RECORD EXTRACTS Start Marker

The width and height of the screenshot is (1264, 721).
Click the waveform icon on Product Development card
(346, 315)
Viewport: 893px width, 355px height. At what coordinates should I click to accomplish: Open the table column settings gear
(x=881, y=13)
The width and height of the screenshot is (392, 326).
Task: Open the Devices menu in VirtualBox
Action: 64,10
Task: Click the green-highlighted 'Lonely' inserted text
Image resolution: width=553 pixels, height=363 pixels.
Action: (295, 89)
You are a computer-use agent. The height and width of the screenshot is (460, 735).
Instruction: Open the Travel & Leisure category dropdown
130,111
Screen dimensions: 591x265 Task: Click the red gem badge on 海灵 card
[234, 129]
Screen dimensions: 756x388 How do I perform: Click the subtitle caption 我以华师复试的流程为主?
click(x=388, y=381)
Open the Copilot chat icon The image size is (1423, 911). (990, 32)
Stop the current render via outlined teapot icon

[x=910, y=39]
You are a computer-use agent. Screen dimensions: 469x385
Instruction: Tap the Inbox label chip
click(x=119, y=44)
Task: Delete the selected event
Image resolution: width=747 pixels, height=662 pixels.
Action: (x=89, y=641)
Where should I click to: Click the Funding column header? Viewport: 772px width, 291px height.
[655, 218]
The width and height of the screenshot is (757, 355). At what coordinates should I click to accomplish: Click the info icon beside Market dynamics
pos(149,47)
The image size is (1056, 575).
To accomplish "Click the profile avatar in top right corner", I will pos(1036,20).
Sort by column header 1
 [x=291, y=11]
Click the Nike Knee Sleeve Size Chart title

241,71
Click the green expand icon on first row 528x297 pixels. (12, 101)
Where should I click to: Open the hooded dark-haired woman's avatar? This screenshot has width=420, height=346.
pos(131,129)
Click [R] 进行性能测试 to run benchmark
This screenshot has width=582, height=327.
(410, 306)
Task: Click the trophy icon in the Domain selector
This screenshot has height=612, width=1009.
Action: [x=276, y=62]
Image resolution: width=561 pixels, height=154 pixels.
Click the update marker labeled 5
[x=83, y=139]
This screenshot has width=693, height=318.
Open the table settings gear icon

RECORD EXTRACTS End Marker

→ WHAT YOU NEED TO DO
Beginning at the line above that contains "Open the Copilot", return each line exactly through the line that contains "Click the green expand", and no others.

→ ANSWER BELOW
Open the Copilot chat icon The image size is (1423, 911). (990, 32)
Stop the current render via outlined teapot icon

[x=910, y=39]
You are a computer-use agent. Screen dimensions: 469x385
Instruction: Tap the Inbox label chip
click(x=119, y=44)
Task: Delete the selected event
Image resolution: width=747 pixels, height=662 pixels.
Action: (x=89, y=641)
Where should I click to: Click the Funding column header? Viewport: 772px width, 291px height.
[655, 218]
The width and height of the screenshot is (757, 355). At what coordinates should I click to accomplish: Click the info icon beside Market dynamics
pos(149,47)
The image size is (1056, 575).
To accomplish "Click the profile avatar in top right corner", I will pos(1036,20).
Sort by column header 1
 [x=291, y=11]
Click the Nike Knee Sleeve Size Chart title

241,71
Click the green expand icon on first row 528x297 pixels. (12, 101)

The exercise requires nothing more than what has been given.